Part Number: MSP432P4011
P/N - MSP432P4011
IDE - CCS 9.2
TI-RTOS
Hello forum;
I'm having a difficulty with the ADC14 hardware and driver on MSP432P4011 running TI-RTOS.
I have a custom PCB designed with the MSP432 interfaced with a bunch of peripherals. I have a TI LMT84 temperature sensor output being measured on an ADC pin (P5.4 i.e. ADC14.A1).
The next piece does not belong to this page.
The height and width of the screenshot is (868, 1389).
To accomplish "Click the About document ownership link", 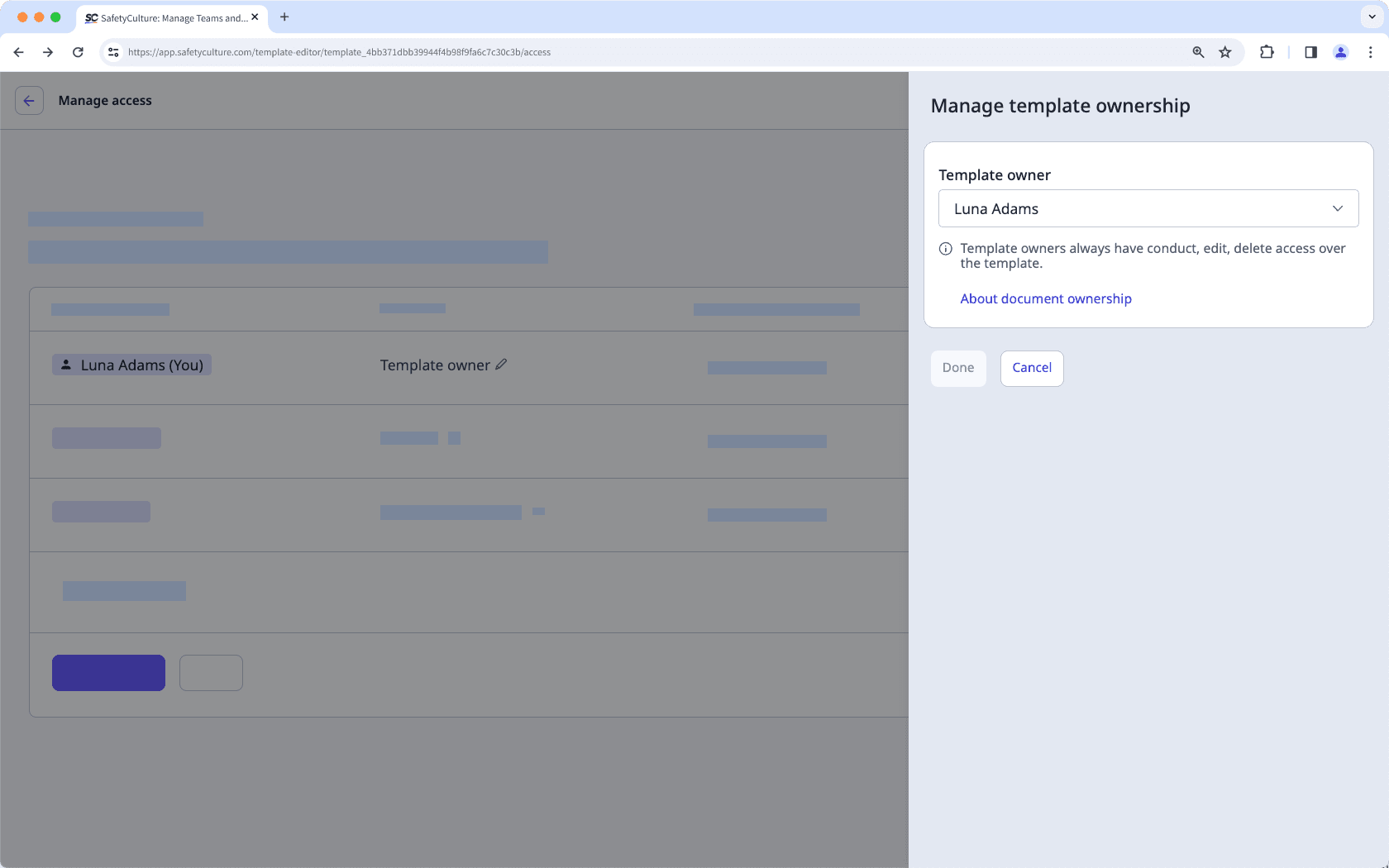I will coord(1046,298).
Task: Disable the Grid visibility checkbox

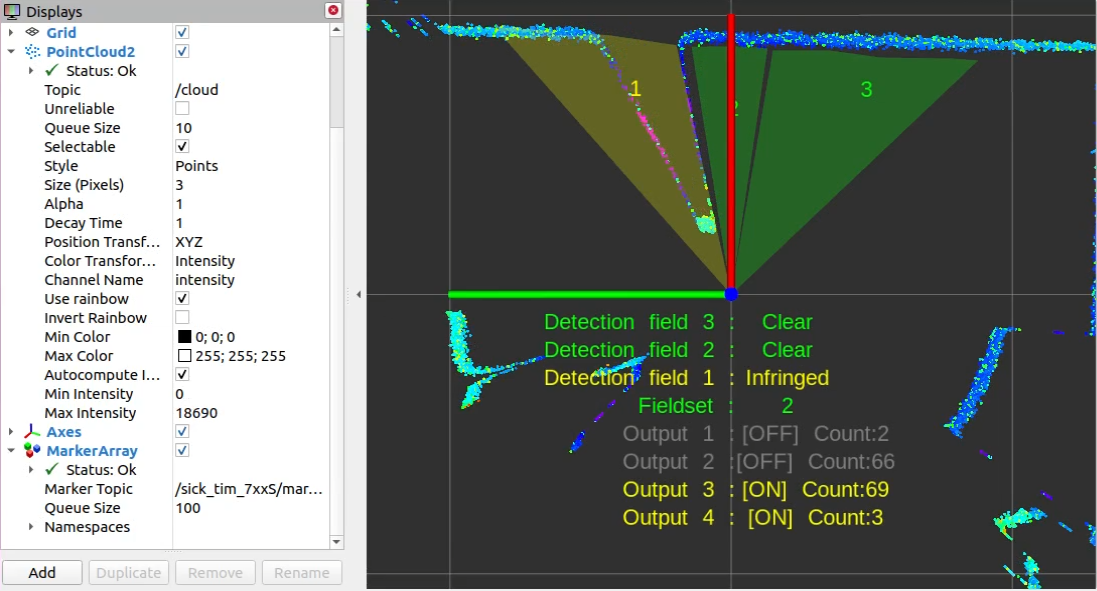Action: pyautogui.click(x=182, y=32)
The LMT sensor outputs an analog voltage proportional to the ambient temperature and the voltage can be converted into *C temperature.
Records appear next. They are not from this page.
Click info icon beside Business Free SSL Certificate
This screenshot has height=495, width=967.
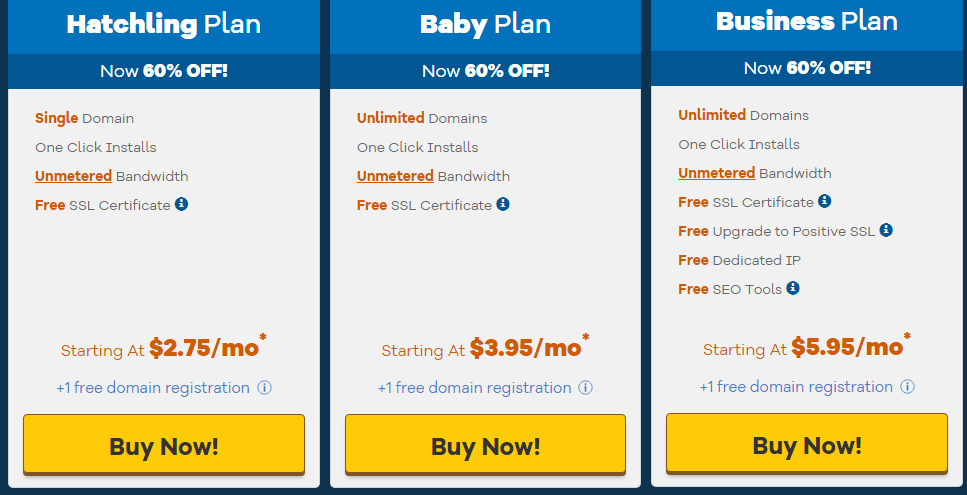[825, 201]
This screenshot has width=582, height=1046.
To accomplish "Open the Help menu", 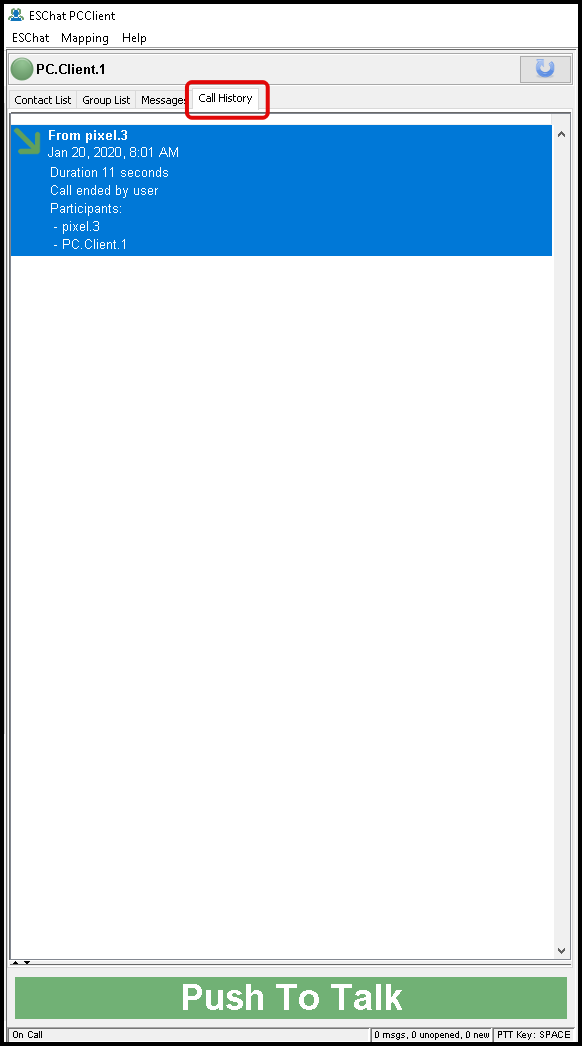I will click(x=134, y=38).
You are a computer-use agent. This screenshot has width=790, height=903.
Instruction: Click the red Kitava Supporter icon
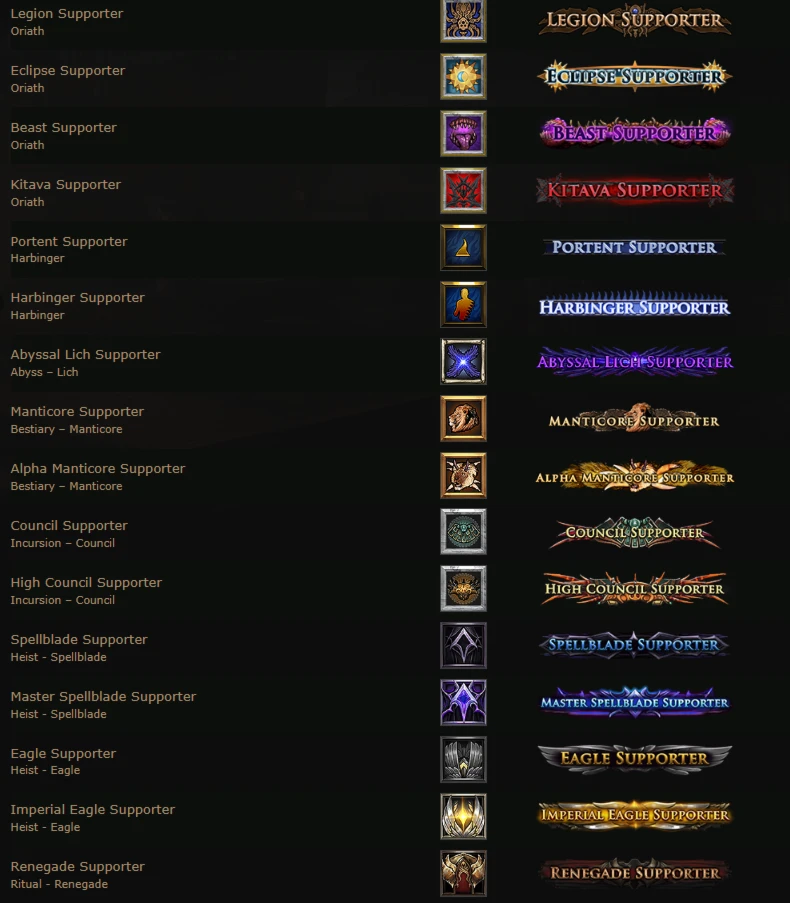click(x=463, y=191)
I have used the sysconfig tool to configure the ADC as seen below -
I'm using the ADC as a 14 bit, VDD (+3.3V) referenced and I'm invoking the "adc_convertToMicroVolts() fxn to get a real, uVolt value as follows -
// Open ADC channels for usage ADC_Handle adcHandle_TEMP_INT = ADC_open(TEMP_INT, &TEMP_INT_params); // Sample the analog output from the ADC resStatus = ADC_convert(adcHandle_TEMP_INT, &result); //Convert to microvolts adcValueUv = ADC_convertToMicroVolts(adcHandle_TEMP_INT, result); Display_printf(handle_disp, 0, 0, "ADC reads %d", adcValueUv); // Close ADC channel after usage ADC_close(adcHandle_TEMP_INT);
I'm even invoking the above function 10 times and averaging to cancel out any noise issues.
My problem -
I'm seeing significant offset voltage through the above approach.
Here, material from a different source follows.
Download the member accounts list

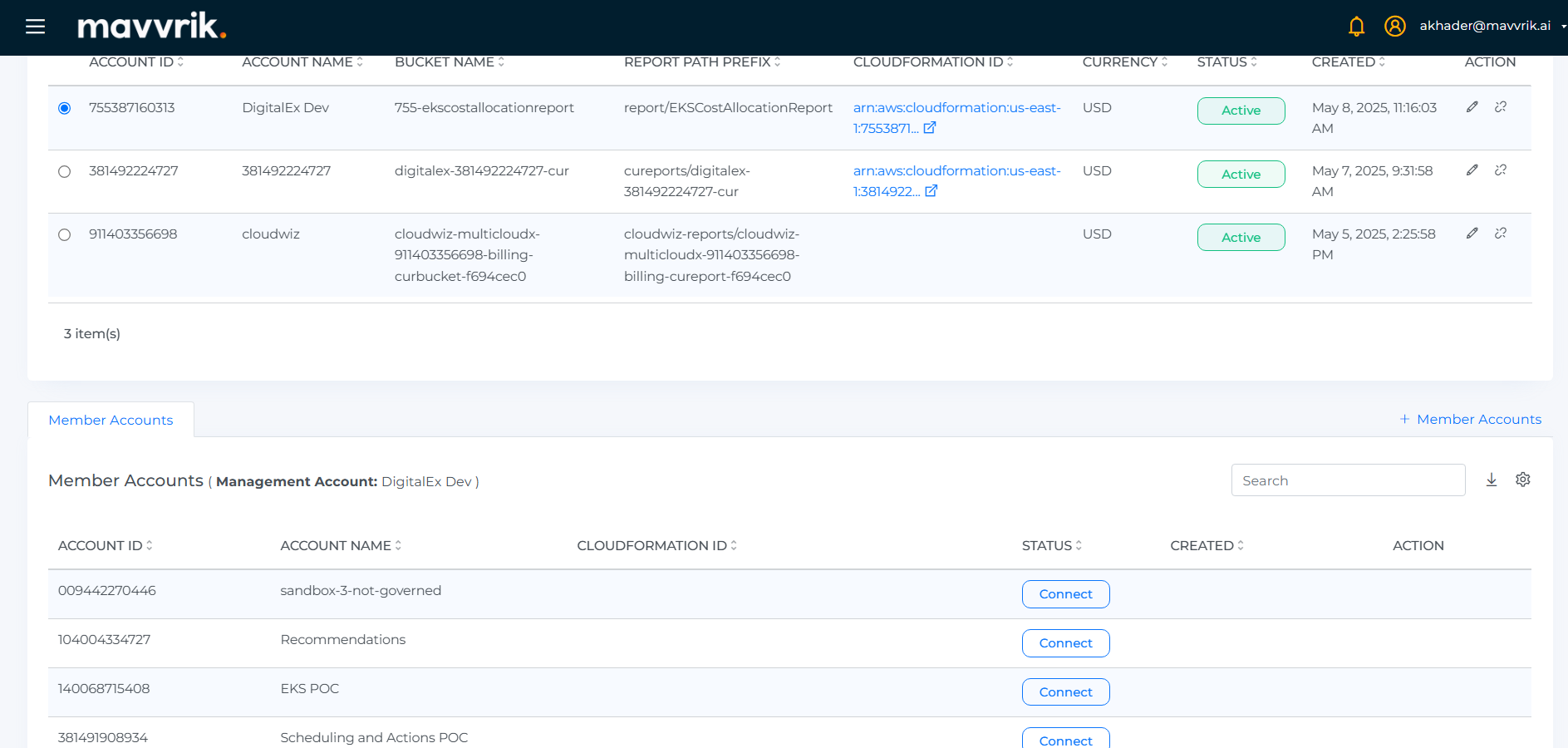(1491, 480)
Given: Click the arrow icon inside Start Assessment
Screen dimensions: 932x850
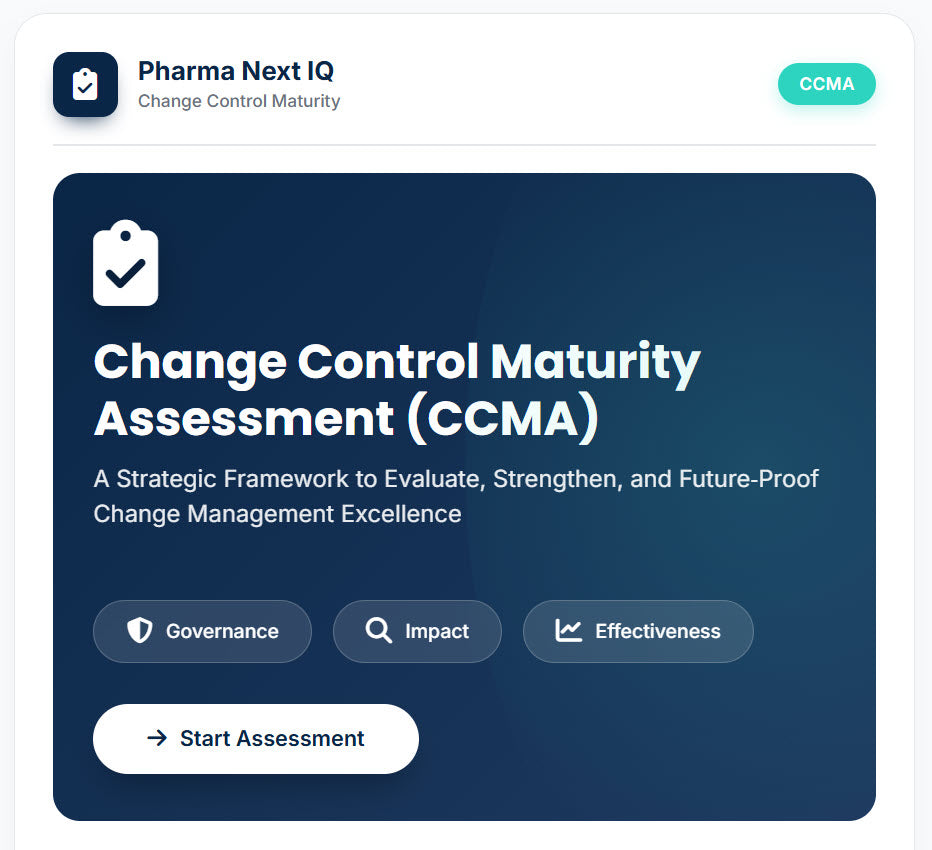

I have 2 identical sets of hardware manufactured and assembled (factory assembled, no hand soldering etc.) and I'm running the exact code on both. I got the following results -
Hardware 1 - Location office
Multi-meter (DMM) reads a voltage of 888 mV on the ADC pin, corresponding to a temperature of 26.7*C
ADC reads 960 mV with a variance of +/- 60 mV, corresponding to a temperature of 13.6*C
Hardware 2 - Location home
DMM reads voltage of 909 mV on the ADC pin, corresponding to a temperature of 23*C
ADC reads 950 mV with a variance of +/- 30 mV, corresponding to a temperature of 15.5*C
Clearly a small offset value is going to throw off the temperature sensing.
My question is - Is this within the spec for ADC14 peripheral? Is there some intermediate step I'm missing?
Any insights would be greatly appreciated!